- _Excerpted passage_:
--------
AN expert who advises the Government on its Covid response has dismissed claims by Neil Oliver that the coronavirus lockdown was the "biggest single mistake in world history".

In an interview with The Herald, the historian who will soon be hosting a current affairs and interview programme on Andrew Neil's GB News, described the economic impact created by lockdowns.

Oliver said: "I’m apolitical, but over the lockdown I have had opinions. I think it is the biggest single mistake in world history, and I’m just horrified by the damage that has been done.

"Whoever lockdown has saved, I think by an order of magnitude others have been hurt.”

In the interview, he accepted that the initial lockdown was probably a good thing but said he knew a number of people that had been "ruined by it" due to a lack of economic support.

The National:

READ MORE: GB News' Neil Oliver ridiculed for 'wackadoodle' lockdown claim

Now, Professor Stephen Reicher of the University of St Andrews (above), a member of the Scientific Pandemic Insights Group on Behaviours (Spi-B) which advises the UK Government on its pandemic response, has described the GB News hosts claims as "just plain wrong".

"I’ll leave aside how offensive this argument is, given all the awful and genocidal decisions in world history. The wording is plainly hyperbolic and is more about gaining attention than respecting the evidence," Reicher told The National.

"The point is that it is just plain wrong. The evidence points to the fact that those countries which acted early and acted hard did better, not just in terms of health, but also in terms of economy and civil liberties.

"Indeed when the Economist Intelligence Unit (EIU) came up with its 2021 list of most liveable cities 6 out of the top 10 were in Australia and New Zealand. Life is better all round when you get on top of this pandemic."

Australia and New Zealand were quick to act on the spread of coronavirus and as such have been able to remain relatively open. Tougher lockdowns in Europe due to a slower response have seen most remain closed off for longer.

The most liveable cities list was released this week and its authors said the pandemic proved to be the defining factor this year.

Auckland in New Zealand topped this year's list with Wellington placing fourth. Adelaide was Australia's best-performing city at number three while Perth, Melbourne and Brisbane also up the top 10.

European cities fell off the top 10 with Austrian capital Vienna, which had led the list for several years, falling to 12th position. The German city of Hamburg fell 34 places to 47th on the list while London placed 60th, just behind New York (59th).
--------
- _Study material_:

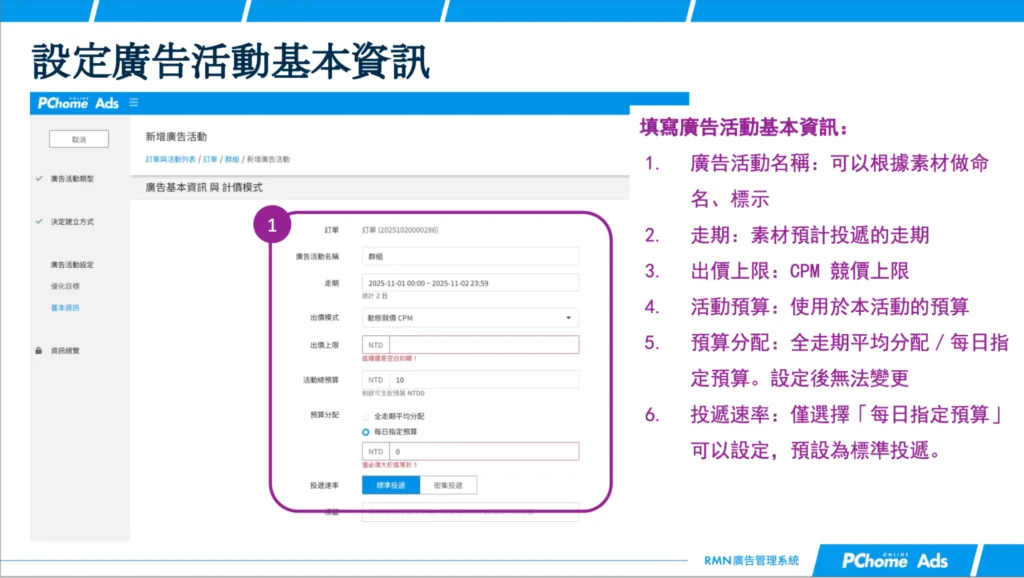Viewport: 1024px width, 578px height.
Task: Click the checkmark icon beside 決定建立方式
Action: click(x=38, y=221)
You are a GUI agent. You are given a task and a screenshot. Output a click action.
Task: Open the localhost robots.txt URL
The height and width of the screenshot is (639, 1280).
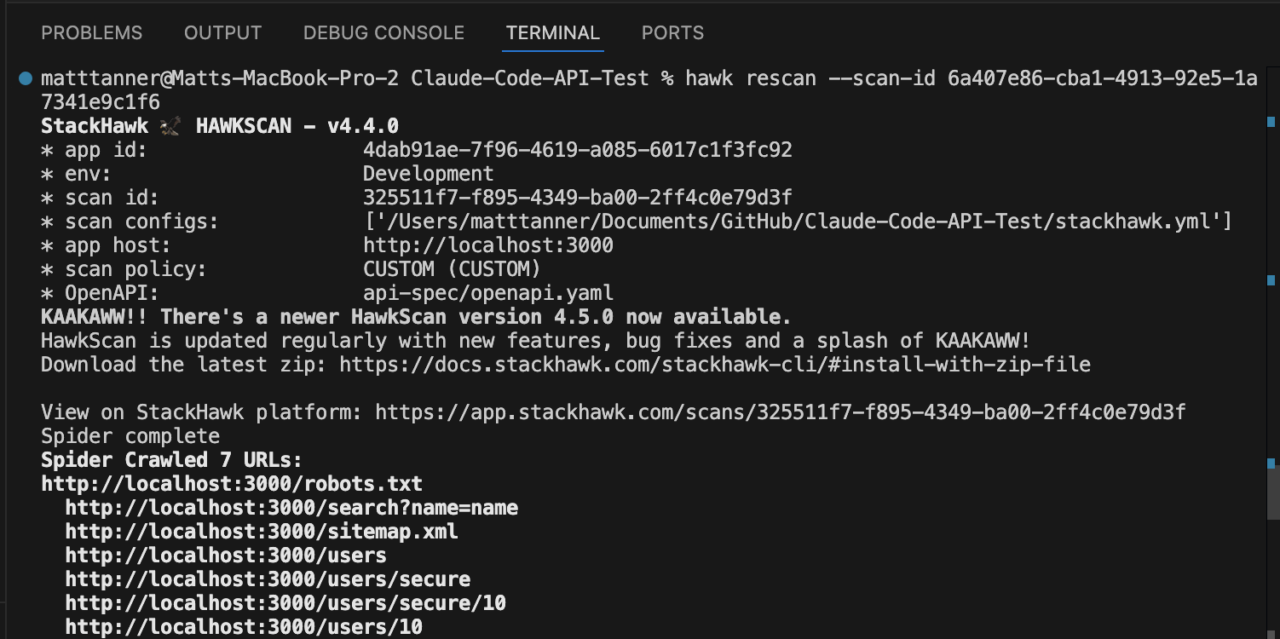click(x=232, y=484)
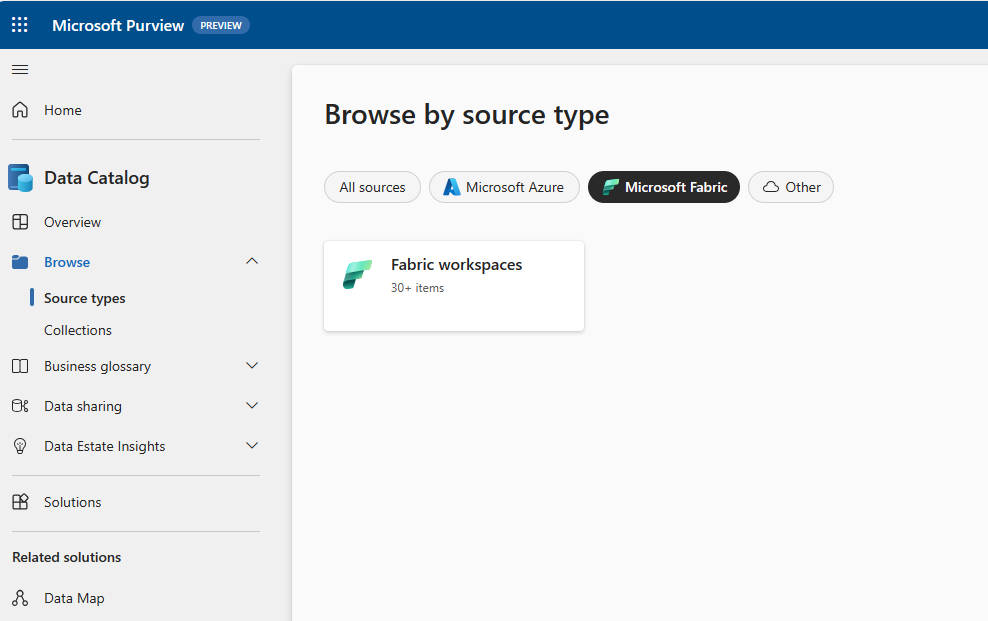Click the Data Map icon
Viewport: 988px width, 621px height.
coord(20,598)
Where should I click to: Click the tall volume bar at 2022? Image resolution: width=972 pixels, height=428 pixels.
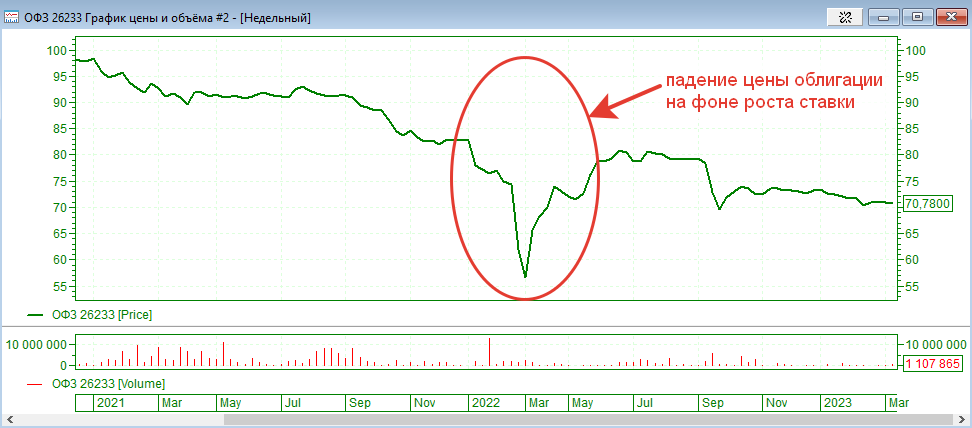pos(489,354)
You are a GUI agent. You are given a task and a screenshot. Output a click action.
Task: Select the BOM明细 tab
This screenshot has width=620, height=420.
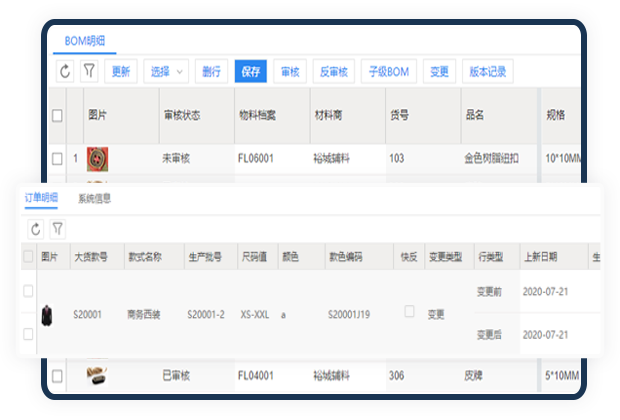(84, 41)
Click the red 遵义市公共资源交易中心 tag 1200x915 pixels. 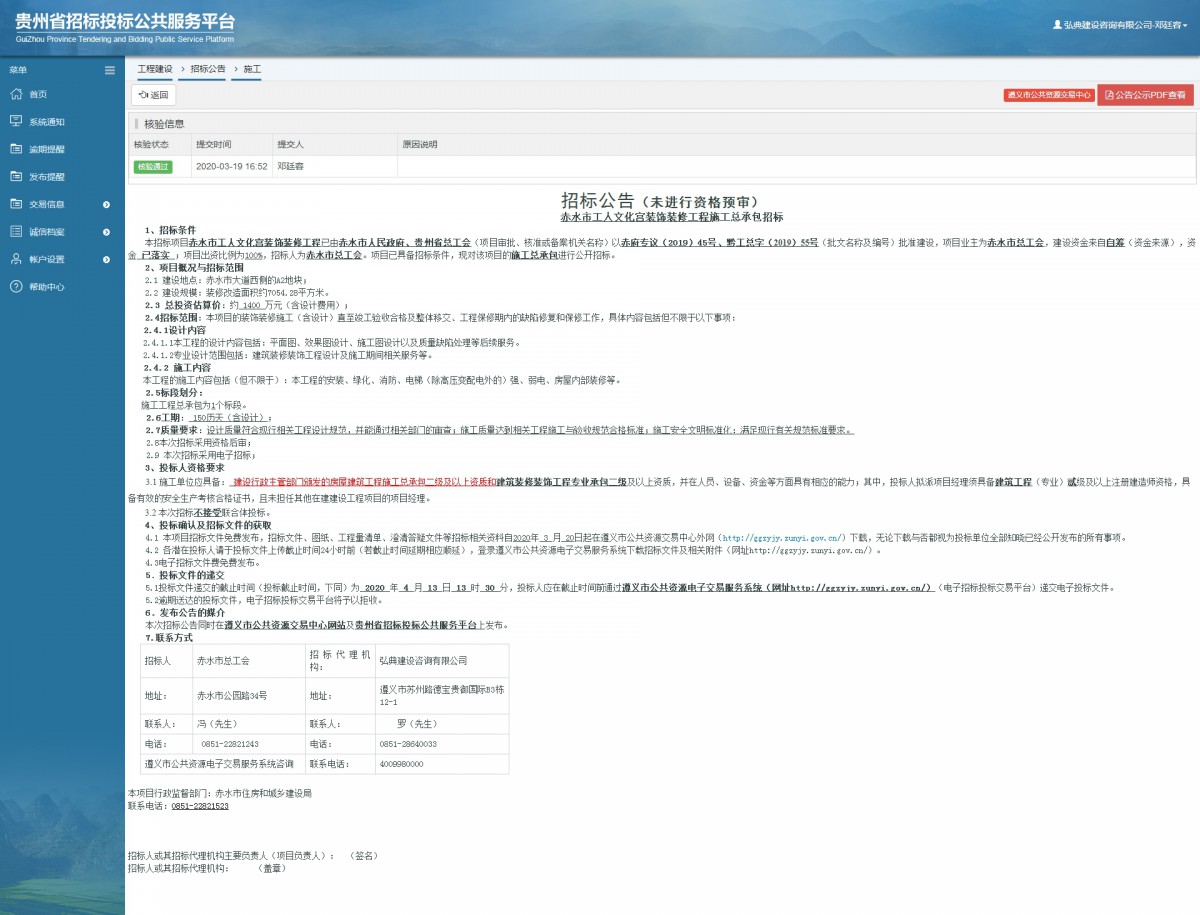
--------
- _The problem_: In the article on Neil Oliver's lockdown claim, reproduce everything from "Australia and New Zealand were" down to "off for longer.".

- _Response_:
Australia and New Zealand were quick to act on the spread of coronavirus and as such have been able to remain relatively open. Tougher lockdowns in Europe due to a slower response have seen most remain closed off for longer.